Project Log: Day 25 – Back to work

Alright, so a few days back, I did some numbers and concluded that… This thing as it is is somewhat CPU-intensive.

I could (maybe I should) look into making the core component of the simulation work on GPU, probably. But this is a personal project and instead, I want to scale OUT instead, to… MORE CPUs. It might not be the best choice, but hey…

So I’m right there at the limit of my laptop’s available CPUs (and I would love to buy myself a new MacBook Pro M3 Max… It would even be easier, but it’s a bit above budget, unless I could justify a ROI… Which I can’t really), but I have a good ol’ mini PC “home server” with 4 CPUs more, with little use, 3 of which I can probably spare to run my simulations. That’s that. (The home server, like my personal laptop, uses passive-cooling, so it’s NOT meant for long and hard processing, but for tests, it will do).

And so an idea would be to “productize” the simulator, if I can get my code to run say on Docker containers (it should be feasible). From there, I can then probably “expose” another computing space (i.e. my small home server) to run a few of my simulations in PARALLEL (say for a subset of the parameters), with PlumbeR.

That would be: C++ for speed of one iteration, Parallel computing on available local CPU Cores, AND distributed across more (even remote) CPUs… (And the overhead of network use in this new setup should be very much next to irrelevant). PLUS: in the short term, I can test the setup on my laptop (I’m “remote” for a few days), so that I can do the actual deployment across different machines later.

The good news is: This falls right in the concept of High Performance Computing, and that’s part of the evaluation of the covered topics of my Master, so this is valuable work for my Dissertation… IF I want to make this part of the project…

New Docker Image

Up until a few months back, I was using an RStudio Docker image that was ARM64v8 (e.g. M family of chips) compatible. But because of some limitations (some stuff with Apache Arrow) I fell back onto running RStudio directly from the MacBook. And since then, I haven’t really used my RStudio container at all.

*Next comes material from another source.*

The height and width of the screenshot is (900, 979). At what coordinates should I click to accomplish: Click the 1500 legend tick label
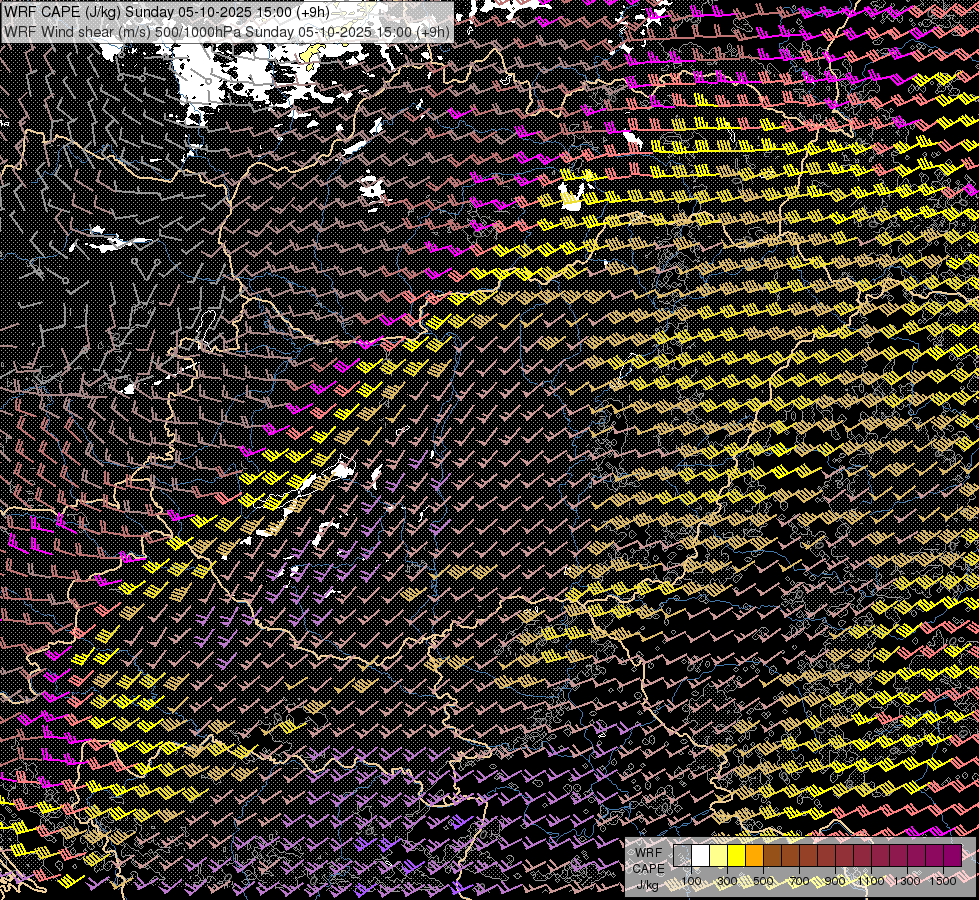pos(943,881)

But what’s more, I shouldn’t… Need it, anymore. Not for the Project, that is. My code should run “from script”, no UI needed in theory, I should be fine with just the Linux Shell… And visualizations don’t “cost” almost anything at all, it’s irrelevant (in the grand scheme of processing efforts), I can do that from say my “control center”, the RStudio on my Mac, basically with no impact.

Now this Docker image here gets apparently regular updates: https://hub.docker.com/_/r-base

So I’ll try that.

(… 10′ pass) –> It works, I can run R and install packages (tested ggplot2, curiously the first package that came to mind…) on it. Works on Linux (x86) just fine too (the beauty of Docker containers…). It’s a far cry from all I need, but it’s a promising start… (Running Docker containers – with or without R – on M1 was not that easy three years back or so, so this is progress, thanks to the Community!!)

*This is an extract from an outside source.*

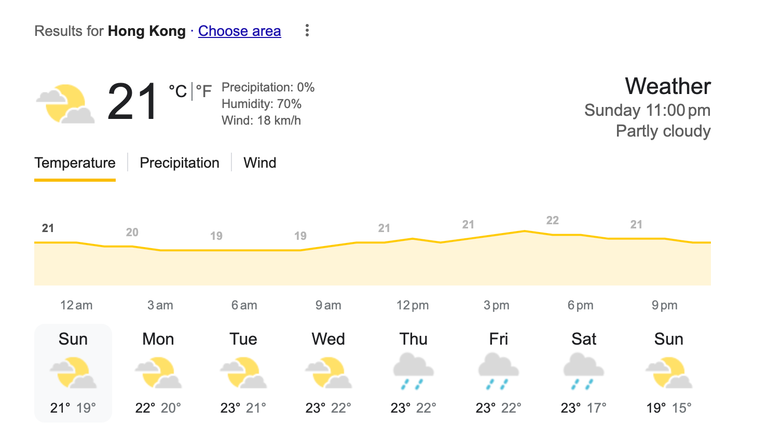The height and width of the screenshot is (434, 768).
Task: Click the 12 pm hour label
Action: 412,305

Exposing Code with PlumbeR: The Plan

So my code runs many iterations, but some of them need NOT happen sequentially (they don’t actually), that is, for any given parameters-set (say: a chosen Beta, a chosen Budget), I can run that wherever I want, in theory.

So what I need is to wrap that inside a PlumbeR call. That means, I will need to pass all relevant parameters to an API, and it should return the results of running that particular subset of simulations (e.g. all generations for all sim-runs for a given set of parameters).

If/when I get there, I can launch Docker containers (provided I make them visible on my home network), and I can send some workload to them. RStudio on my laptop would be where I run a central “control” node, probably? Where I would configure the calls to the other container(s), as well as use a bit of the local computing power (i.e. the Mac CPU Cores).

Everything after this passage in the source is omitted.